Belimi tutarak bedenimi bedenine yasladığında üzerindeki kabanı ve hırkayı hızlıca çıkarıp yere attım. Alt dudağımı dudaklarının arasına alarak ezdiğinde üzerindeki kazağıda çıkarmak için uzandım. “Yavaş.” Derken yüzü acıyla kıvranmıştı. Kazağı çıkarmak için bana yardımcı olduğunda, gözlerim sargılı göğsüne gitti.

 

“Acıyor mu?” titreyen ellerimi yarasına götürüp, derin bir nefes aldım. Her an yeniden göz yaşlarına boğulabilirdim. “Dila Safir’in açtığı yara nasıl hemen kapansın?” Dudaklarında acı bir tebessüm geçmişti.

 

“Özür...” diye başladığım kelimeleri dudaklarımı öperek kesti. “Özür dileme, vururum dedin, seni dinlemedim sende vurdun. Bunu ben istedim.” Beni rahatlatmak için öyle konuştuğuna adım kadar emindim. Bu kalbimi biraz daha acıttı mümkünmüş gibi. “Ya sana bir şey olsaydı?”

 

“Ölümün senin elinden olsun Dila.” Dudaklarımı uzunca öptü. “Eğer yaran acıyorsa duralım.” Dedim nefes nefese. “Durmak mı?” kaşının biri havaya kalkmıştı. “Bu saatten sonra seni benim elimden hiç kimse alamaz.”

 

Elleri yavaşça hırkamın ucuna gittiğinde sertçe yutkundum. Hırkayı başımdan yukarı çekerken saçlarım omuzlarımdan aşağı sallandı. Uzun boyundan dolayı eğilmek zorunda kalırken onu yardımcı olmak için parmak uçlarımda yükseldim.

 

Boran bu kez sert bir şekilde dudaklarımı esir aldığında buz gibi elleri sıcak tenimi kavramıştı. Dokunuşu irkilmeme neden olurken beni kucağına aldı ve yatağa oturdu. Dudaklarımdan ayrılan dudakları boynuma doğru yol alırken nefes nefese başımı yukarı kaldırdım ve dudakları için daha çok alan hazırladım.

 

Her zamankinden daha fazla cüretkar ve serti.

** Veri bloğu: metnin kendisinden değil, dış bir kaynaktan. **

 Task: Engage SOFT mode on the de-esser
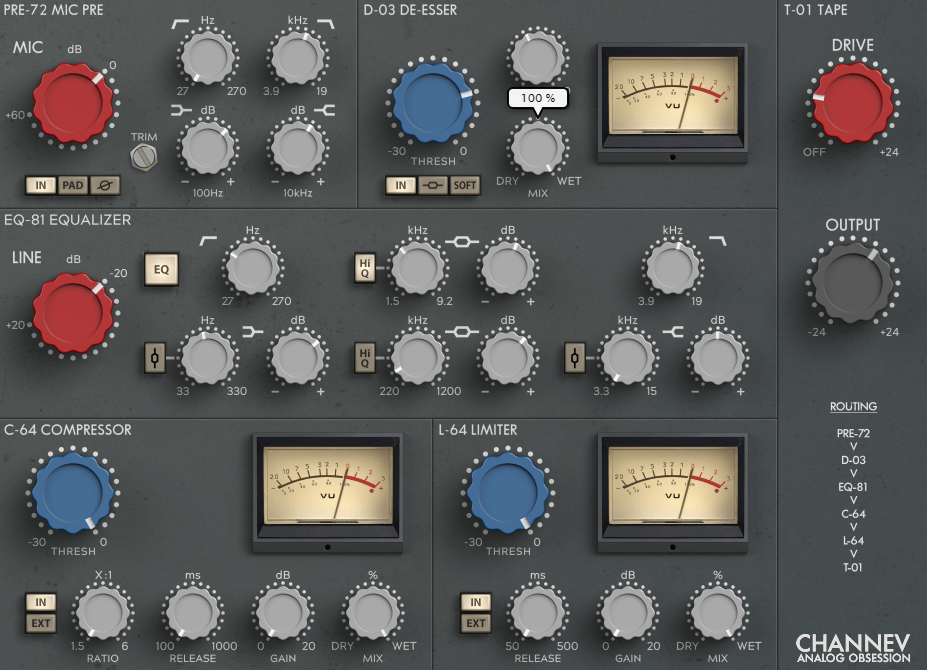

Dudağının değdirdiği yerlerde kanım çekiliyordu. “Dila…” diye fısıldadığında köprücük kemiğimden göğüs oluğuma doğru kaymıştı dudakları. Bacaklarımı belime doladım ve kucağına yerleştim.

 

Yağmur şiddetini artıkça gök gürlüyordu. Boran eşofmanımın lastiğine uzandığında kalçamı hafifçe kaldırarak ona yardımcı oldum. Üzerimde sadece iç çamaşırlarımla kalakaldığımda kehribar gözleri şehvetle kararmıştı. Sutyenimin üzerinden sağ göğsümü dudaklarının arasına aldığında damarlarımdaki kan daha hızlı akmaya başladı. Boran eline şeker verilmiş bir çocuk gibi göğüslerime dişlerini geçirdiğinde acıyla “Boran…” diye inledim.

 

“Güzelim.”

 

Nefes alışverişlerim sıkılaşmıştı. Elleri sırtıma dolandığında omuzlarına tutundum. Gözlerini gözlerime kaldırdı ve izin ister gibi gözlerimin içine baktığında elleri sutyenimin kopçasının üzerindeydi. Sertçe yutkundum ve alık alık suratına baktım.

 

Başımı korkuyla aşağı yukarı salladığımda kopçayı ustalıkla çözdü. Ortaya çıkan göğüslerimi ellerimle kapatma isteğiyle boğuşurken Boran saçlarımı kulağımın ardına atarak önündeki her şeyi ortadan kaldırdı. Nefes almakta güçlük çekiyordum.

 

Bakışları dibi görünmeyen bir göle dönmüştü. Ellerinin arasında titreyemeye başlarken aynı zamanda yanıyordum. Beni sakinleştirmek ister gibi dudaklarımdan öptüğünde altımdaki erkekliğinin varlığıyla huzursuzca omuzlarına tutundum. “Sana öyle şeyler yapmak istiyorum ki Dila!” dudaklarıma fısıldadığı sözler karşısında gözlerimi kapattım. Dudaklarını dudaklarıma sürttüğünde, burnum burnuna değmişti. Bu istemsizce gülümseme neden olurken ona biraz daha sokuldum. Çıplak göğsüm çıplak göğsüne dokunduğunda ikimizin de tüyleri diken diken olmuştu.

 

Boran sırtımı yavaşça yatağa yatırdı ve üzerime tırmandı. Elleri her yerimde dolanıyor, dudakları değdiği yeri cayır cayır yakıyordu. İnlemelerim gök gürültüsüne karışırken, göğüslerimden çektiği dudaklarını göbeğime indirmişti. “Neden bu kadar güzelsin?” derken sesi acı çekiyor gibiydi. Onun gözünde nasıl göründüğümün farkında değildim ama bana bakarken içi içini yiyordu.

 

“Beni sadece göğsümden vurmadın Dila Safir. Ben sana her anlamda vuruldum.”

 

Nefes nefese başımı geriye attım ve adını haykırırken altında yay gibi kıvrıldım. Boran durdu ve tutkuyla bir süre beni izledi. Başımı yana yatırıp soluk soluğa kehribarlarına baktım.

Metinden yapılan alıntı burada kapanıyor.